Certamente nos próximos meses ou anos muitas outras tecnologias e dispositivos serão criados trazendo outras opções criativas para diretores, atores e dramaturgos. Já ficou evidente que o público gosta da experiência e que para artistas é um espaço novo de experimentação e que oferece muitas possibilidades. 

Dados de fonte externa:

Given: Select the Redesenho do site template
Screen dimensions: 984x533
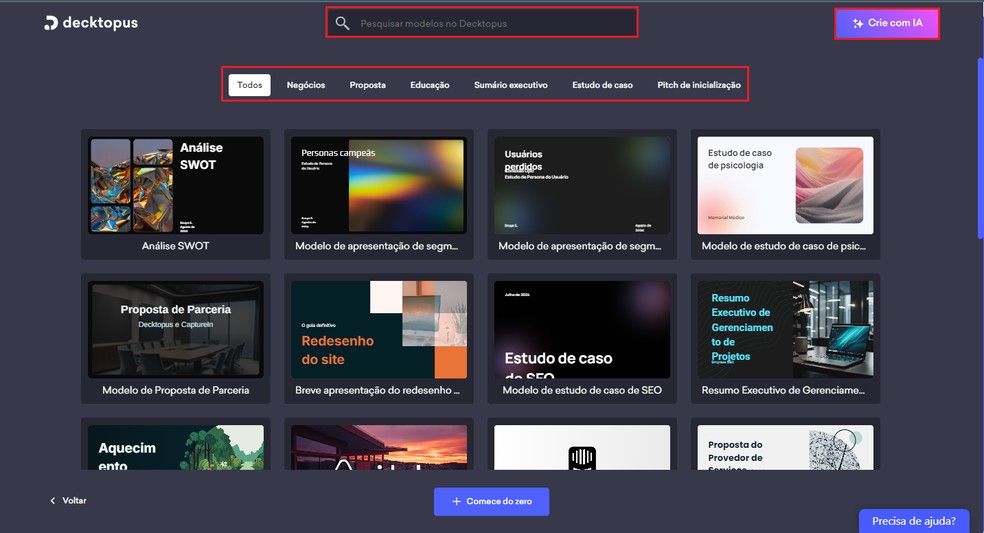Looking at the screenshot, I should click(378, 329).
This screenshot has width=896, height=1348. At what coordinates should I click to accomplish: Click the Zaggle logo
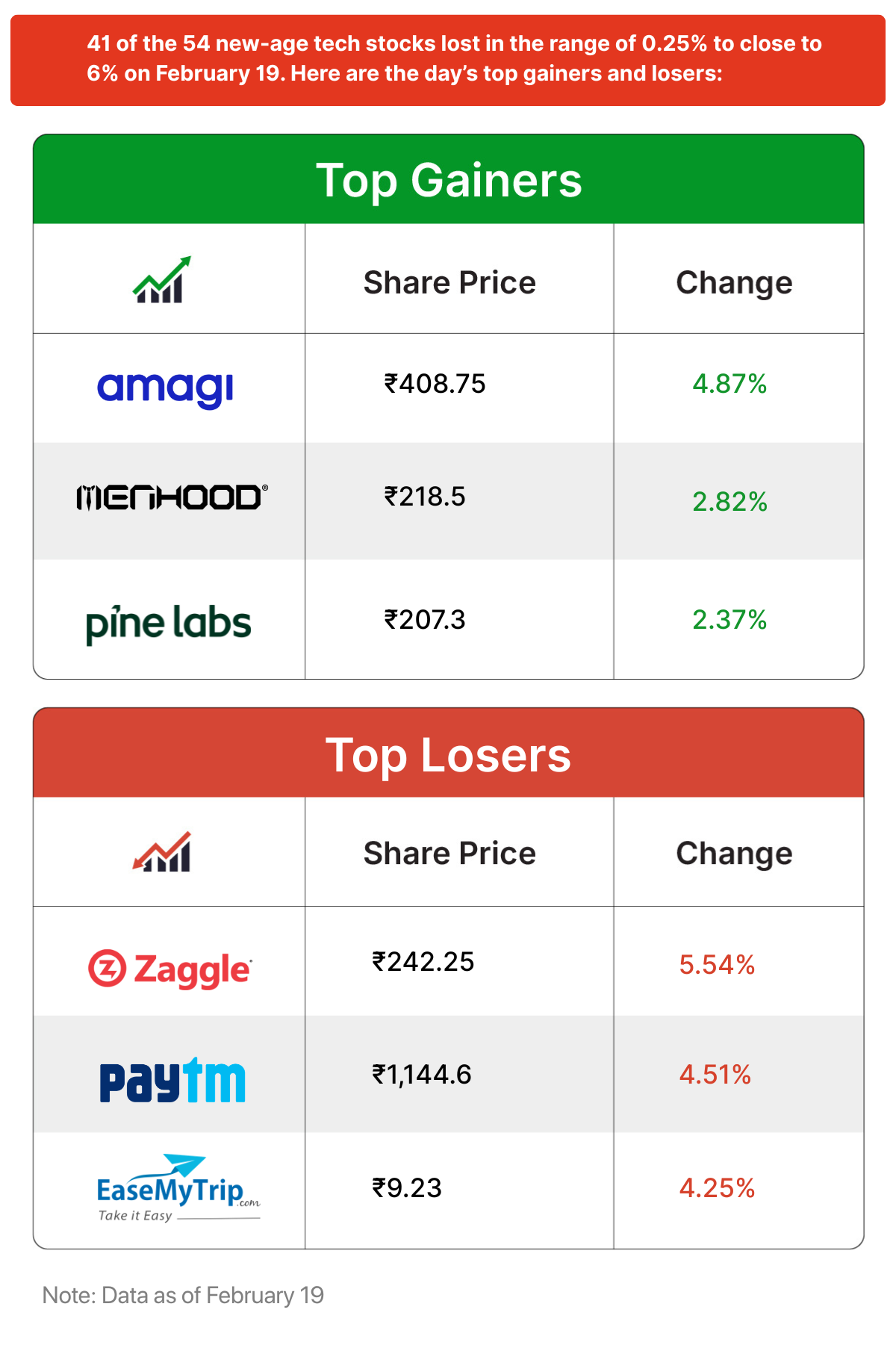click(170, 969)
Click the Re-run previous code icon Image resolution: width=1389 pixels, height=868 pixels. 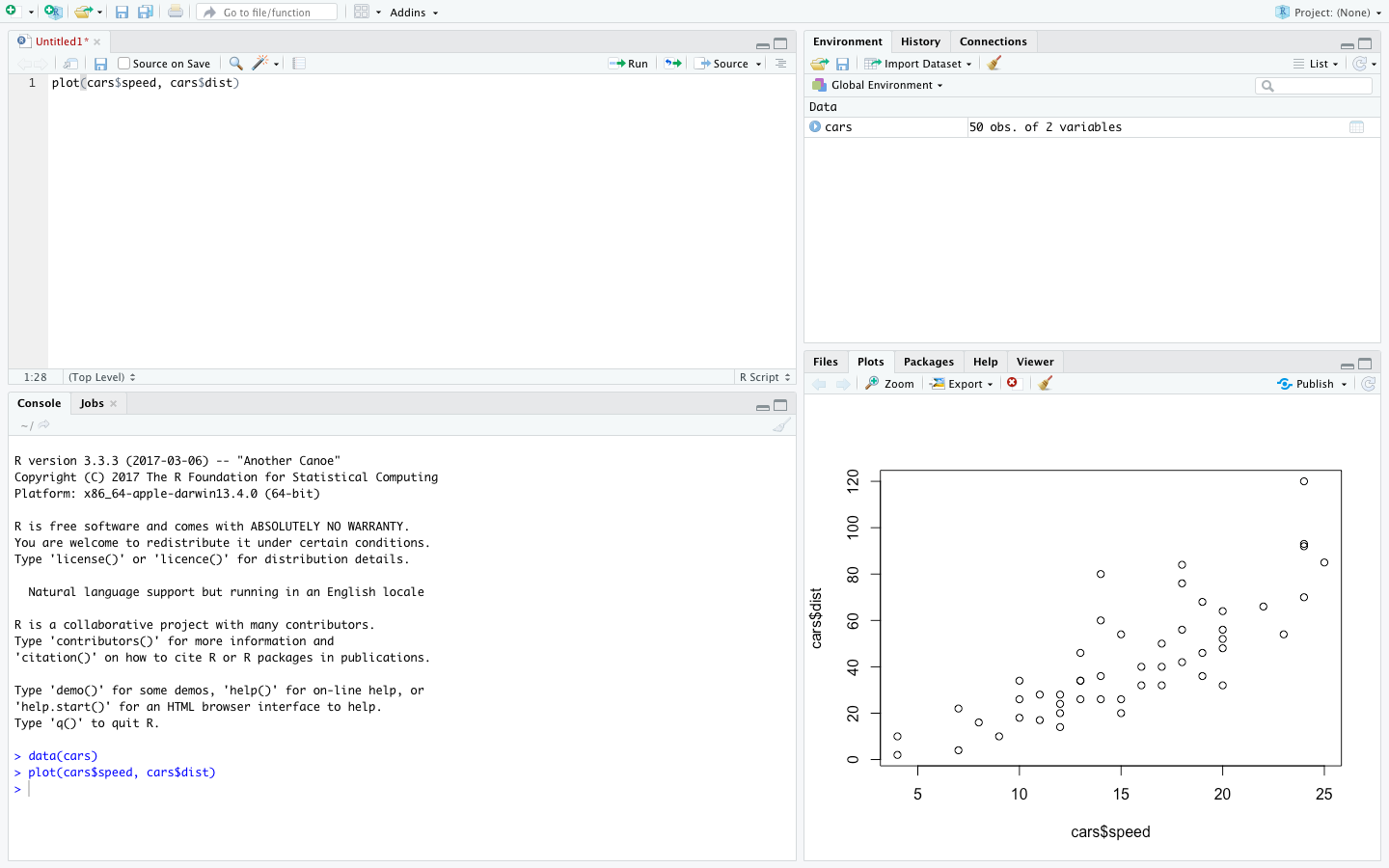coord(673,64)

Do ponto de vista do conceito de organizações exponenciais, o teatro digital provoca uma disrupção no modelo convencional que é limitado em termos de alcance e é caro para produzir e alavanca um modelo de baixo custo de produção e de acesso do público, amplamente acessível e democrático com impacto no desenvolvimento humano a partir do uso de tecnologias digitais. Imagine o que é possível para o teatro com todo seu potencial criativo trazido por seus fazedores, num contexto 5G de velocidade de conexão ou com recursos VR (Virtual Reality)? Estes experimentos de teatro digital (não apenas de digitalização do teatro) abrem caminho para infinitas experimentações possíveis no modo de fazer, na incorporação de dispositivos e outras tecnologias, na criação de narrativas e exploração de modos de provocar sensações no espectador sem falar das possibilidades híbridas após o desenvolvimento da vacina. 

Me considero hoje um entusiasta do teatro digital ou teatro virtual (o nome ainda deverá ser criado) e vejo esse movimento como um fenômeno disruptivo nas artes da cena.